We trade a glance and I get the
distinct feeling he sees more than he lets on.

“Did you cheer?” he asks.

“Every sack.”

He grins. “At least you were
paying attention.”

When we get to his house, his
truck's still alone in the driveway. “Your mom still at the field?”
I ask.

“Nah, she never goes to the
games.” With a shrug he starts up the driveway. “It's not a lack of
support. She just can't handle seeing me get hit.”

He goes into the house and turns
on the light in the den, but heads straight for the stairs as soon
as the switch is flipped. “I'm hitting the shower,” he says.

“Please don't tell me I have to
wait with the teddy bears. They're freaky.”

Something passes across his
features. Something I recognize, although I never would have
thought to see it on Cooper Finnegan's face. Not directed toward
me.

My heart races but he doesn't
invite me to join him in the shower. “You can wait in my room.”

“Okay,” I squeak.

“Just try not to freak out my
girlfriend,” he adds.

My feet stop on the steps.
Girlfriend? Why does that thought make me feel ill?

“Or her brother,” he goes on,
continuing up. “He's easy to freak out.”

“Squeamish in-laws?” I trudge
behind him as he turns down a hallway. “Bummer.”

He opens a door and then heads
up another flight of stairs. Above us, there's a lot of scratching
and what sounds like clucking.

“Oh, speak again, bright angel,”
Finn says in a sing-song voice. “For thou art as glorious to this
night, being over my head, as is a winged messenger of heaven.”

Shakespeare? Is Cooper Finnegan
quoting Shakespeare? To a chicken?

There's a night light
illuminating a room that would be a lot less cramped were it not
for the large amount of real-estate dedicated to a mansion of a
ferret cage.

Finn turns the overhead light
on. “It is the east and Juliet is the sun.”

He goes straight to the cage,
opening the door for a mass of fur desperate to be let out.

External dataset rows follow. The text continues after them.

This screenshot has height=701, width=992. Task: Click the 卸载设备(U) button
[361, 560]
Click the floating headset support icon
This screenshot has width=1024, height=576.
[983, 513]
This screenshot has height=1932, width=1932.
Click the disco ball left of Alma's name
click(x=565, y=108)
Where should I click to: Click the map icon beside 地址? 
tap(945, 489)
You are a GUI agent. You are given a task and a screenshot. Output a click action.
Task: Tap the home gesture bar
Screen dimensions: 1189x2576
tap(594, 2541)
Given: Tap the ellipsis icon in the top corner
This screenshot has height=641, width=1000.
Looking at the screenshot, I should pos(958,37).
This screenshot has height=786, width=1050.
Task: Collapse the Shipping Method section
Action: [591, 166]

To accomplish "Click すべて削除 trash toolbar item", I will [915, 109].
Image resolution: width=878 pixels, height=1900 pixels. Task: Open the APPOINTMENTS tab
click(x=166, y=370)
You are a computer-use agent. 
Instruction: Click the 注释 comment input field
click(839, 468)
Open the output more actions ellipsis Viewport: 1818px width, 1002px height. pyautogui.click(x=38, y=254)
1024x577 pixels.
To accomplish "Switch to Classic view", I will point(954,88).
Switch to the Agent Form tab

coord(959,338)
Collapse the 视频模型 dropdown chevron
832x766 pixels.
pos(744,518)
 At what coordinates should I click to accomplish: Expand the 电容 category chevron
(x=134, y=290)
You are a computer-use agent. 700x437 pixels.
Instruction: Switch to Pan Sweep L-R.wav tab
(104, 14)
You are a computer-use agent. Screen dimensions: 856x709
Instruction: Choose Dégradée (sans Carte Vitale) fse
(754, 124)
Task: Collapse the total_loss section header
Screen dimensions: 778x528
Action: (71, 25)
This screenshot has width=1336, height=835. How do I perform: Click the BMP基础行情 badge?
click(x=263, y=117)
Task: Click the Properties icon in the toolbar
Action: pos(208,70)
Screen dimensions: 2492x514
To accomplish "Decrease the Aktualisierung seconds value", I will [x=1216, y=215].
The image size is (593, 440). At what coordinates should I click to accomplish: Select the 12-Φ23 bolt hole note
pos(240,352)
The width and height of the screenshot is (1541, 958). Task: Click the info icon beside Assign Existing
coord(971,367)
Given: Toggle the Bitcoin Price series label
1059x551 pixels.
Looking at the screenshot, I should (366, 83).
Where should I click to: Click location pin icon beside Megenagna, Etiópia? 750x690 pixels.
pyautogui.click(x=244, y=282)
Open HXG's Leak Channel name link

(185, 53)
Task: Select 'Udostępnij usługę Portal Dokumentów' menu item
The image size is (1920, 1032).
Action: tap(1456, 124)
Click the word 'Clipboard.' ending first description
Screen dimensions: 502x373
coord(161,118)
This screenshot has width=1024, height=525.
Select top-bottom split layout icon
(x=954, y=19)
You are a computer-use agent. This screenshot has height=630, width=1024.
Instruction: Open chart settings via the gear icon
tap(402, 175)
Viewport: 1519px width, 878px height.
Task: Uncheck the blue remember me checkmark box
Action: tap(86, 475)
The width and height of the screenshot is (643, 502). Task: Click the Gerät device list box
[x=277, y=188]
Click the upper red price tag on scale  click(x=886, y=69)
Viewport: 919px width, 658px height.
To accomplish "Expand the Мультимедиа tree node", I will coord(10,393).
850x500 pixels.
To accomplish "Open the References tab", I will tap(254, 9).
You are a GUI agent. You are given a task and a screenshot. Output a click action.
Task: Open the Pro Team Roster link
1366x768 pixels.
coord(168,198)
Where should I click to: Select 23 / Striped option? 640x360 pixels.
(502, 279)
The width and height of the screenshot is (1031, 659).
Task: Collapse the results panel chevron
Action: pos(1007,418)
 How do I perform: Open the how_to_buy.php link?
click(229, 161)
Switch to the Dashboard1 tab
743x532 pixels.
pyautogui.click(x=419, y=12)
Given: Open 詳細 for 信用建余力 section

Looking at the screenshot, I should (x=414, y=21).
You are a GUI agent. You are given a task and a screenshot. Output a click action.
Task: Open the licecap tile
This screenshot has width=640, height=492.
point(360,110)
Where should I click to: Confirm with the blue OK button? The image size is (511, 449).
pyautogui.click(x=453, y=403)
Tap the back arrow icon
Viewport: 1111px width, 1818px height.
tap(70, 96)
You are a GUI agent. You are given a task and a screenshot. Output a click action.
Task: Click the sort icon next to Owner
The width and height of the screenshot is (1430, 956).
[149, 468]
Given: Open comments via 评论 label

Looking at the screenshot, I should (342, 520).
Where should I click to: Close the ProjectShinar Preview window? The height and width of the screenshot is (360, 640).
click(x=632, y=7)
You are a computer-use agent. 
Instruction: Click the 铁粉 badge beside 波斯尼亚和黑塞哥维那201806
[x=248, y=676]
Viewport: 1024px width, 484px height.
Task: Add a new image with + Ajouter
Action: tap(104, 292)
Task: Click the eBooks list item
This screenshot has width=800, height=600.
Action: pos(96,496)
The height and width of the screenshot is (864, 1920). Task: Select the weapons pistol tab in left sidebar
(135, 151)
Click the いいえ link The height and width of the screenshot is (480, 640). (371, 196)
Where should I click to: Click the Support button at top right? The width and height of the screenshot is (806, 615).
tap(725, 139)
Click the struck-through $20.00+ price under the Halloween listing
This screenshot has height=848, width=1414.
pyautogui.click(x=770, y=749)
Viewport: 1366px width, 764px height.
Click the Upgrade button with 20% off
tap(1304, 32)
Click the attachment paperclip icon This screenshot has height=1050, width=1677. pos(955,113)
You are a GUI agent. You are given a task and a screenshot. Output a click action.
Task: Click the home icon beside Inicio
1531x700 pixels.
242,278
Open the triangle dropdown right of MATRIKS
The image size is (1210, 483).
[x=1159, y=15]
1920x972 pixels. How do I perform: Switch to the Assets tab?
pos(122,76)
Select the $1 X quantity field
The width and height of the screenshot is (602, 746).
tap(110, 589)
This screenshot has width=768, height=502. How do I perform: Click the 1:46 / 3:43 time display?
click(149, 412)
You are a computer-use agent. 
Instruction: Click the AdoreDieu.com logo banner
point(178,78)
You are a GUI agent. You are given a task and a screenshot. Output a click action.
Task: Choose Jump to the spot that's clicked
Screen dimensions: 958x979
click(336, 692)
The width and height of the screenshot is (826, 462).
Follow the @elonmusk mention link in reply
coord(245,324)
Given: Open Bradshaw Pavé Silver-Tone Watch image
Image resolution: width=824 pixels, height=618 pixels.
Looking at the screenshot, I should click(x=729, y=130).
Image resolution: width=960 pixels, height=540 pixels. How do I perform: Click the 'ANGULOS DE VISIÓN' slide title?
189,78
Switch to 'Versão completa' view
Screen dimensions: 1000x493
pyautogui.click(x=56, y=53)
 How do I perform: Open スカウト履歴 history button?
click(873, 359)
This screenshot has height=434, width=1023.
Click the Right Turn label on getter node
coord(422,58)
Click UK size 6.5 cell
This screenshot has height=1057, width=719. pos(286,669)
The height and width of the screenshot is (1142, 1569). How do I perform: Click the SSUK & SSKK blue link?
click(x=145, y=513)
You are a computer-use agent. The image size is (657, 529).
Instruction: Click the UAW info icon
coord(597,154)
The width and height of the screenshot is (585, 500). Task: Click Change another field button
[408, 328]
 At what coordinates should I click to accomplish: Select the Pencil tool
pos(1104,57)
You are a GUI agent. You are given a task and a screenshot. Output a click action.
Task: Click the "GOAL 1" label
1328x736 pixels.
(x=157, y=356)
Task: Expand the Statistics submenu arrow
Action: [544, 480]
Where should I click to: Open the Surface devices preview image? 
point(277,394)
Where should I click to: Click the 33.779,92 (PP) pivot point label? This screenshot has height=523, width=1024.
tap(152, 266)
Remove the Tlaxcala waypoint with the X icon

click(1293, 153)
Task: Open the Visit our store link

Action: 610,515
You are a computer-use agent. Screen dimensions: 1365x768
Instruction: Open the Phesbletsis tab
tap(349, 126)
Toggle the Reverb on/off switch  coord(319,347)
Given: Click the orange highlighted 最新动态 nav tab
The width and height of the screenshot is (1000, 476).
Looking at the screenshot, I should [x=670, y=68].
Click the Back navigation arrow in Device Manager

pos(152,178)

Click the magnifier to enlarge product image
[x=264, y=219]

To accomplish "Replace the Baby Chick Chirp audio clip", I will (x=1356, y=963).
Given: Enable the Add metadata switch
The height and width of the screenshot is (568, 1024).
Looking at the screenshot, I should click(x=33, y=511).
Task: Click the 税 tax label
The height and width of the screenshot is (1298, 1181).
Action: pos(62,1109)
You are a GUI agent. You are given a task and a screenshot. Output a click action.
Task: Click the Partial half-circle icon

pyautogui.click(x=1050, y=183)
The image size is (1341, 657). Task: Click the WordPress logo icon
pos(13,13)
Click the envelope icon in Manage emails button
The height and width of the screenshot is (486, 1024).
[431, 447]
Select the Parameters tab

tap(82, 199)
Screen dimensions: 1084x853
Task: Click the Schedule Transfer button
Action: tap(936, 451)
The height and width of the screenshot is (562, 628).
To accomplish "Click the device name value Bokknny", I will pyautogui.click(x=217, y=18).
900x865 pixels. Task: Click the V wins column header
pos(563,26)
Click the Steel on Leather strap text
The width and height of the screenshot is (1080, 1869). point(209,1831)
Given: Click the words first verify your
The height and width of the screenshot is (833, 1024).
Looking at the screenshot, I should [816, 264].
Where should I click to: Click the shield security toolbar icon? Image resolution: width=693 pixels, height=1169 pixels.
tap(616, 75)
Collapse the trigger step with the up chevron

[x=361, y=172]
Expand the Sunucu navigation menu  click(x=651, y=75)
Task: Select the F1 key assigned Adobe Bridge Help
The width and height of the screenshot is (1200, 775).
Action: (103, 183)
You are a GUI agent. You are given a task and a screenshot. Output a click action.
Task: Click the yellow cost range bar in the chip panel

It
scurries up his arm and he cuddles it against his chest. “Missed
you too, Juliet.”

He clears his throat and looks
over the squirming bundle of ferret to me. “This is Juliet. The
less spastic one's Romeo.”

Romeo's still in the cage,
although he's come to the door. He looks at me with what I take to
be distrust. Not that I'm an expert on the expressions of
weasels.

“My sister named them,” Finn
says, distancing himself from responsibility on that score. “Just
before she decided she didn't want ferrets after all and gave them
to me.”

“Poor critters,” I mumble,
staring back at Romeo.

He crawls from the cage, walks
calmly up to me, and bats at my boot lace.

“Wow. He usually doesn't take to
strangers.”

Usually doesn't take to
strangers? I move my stare to Finn. “He's touching me.”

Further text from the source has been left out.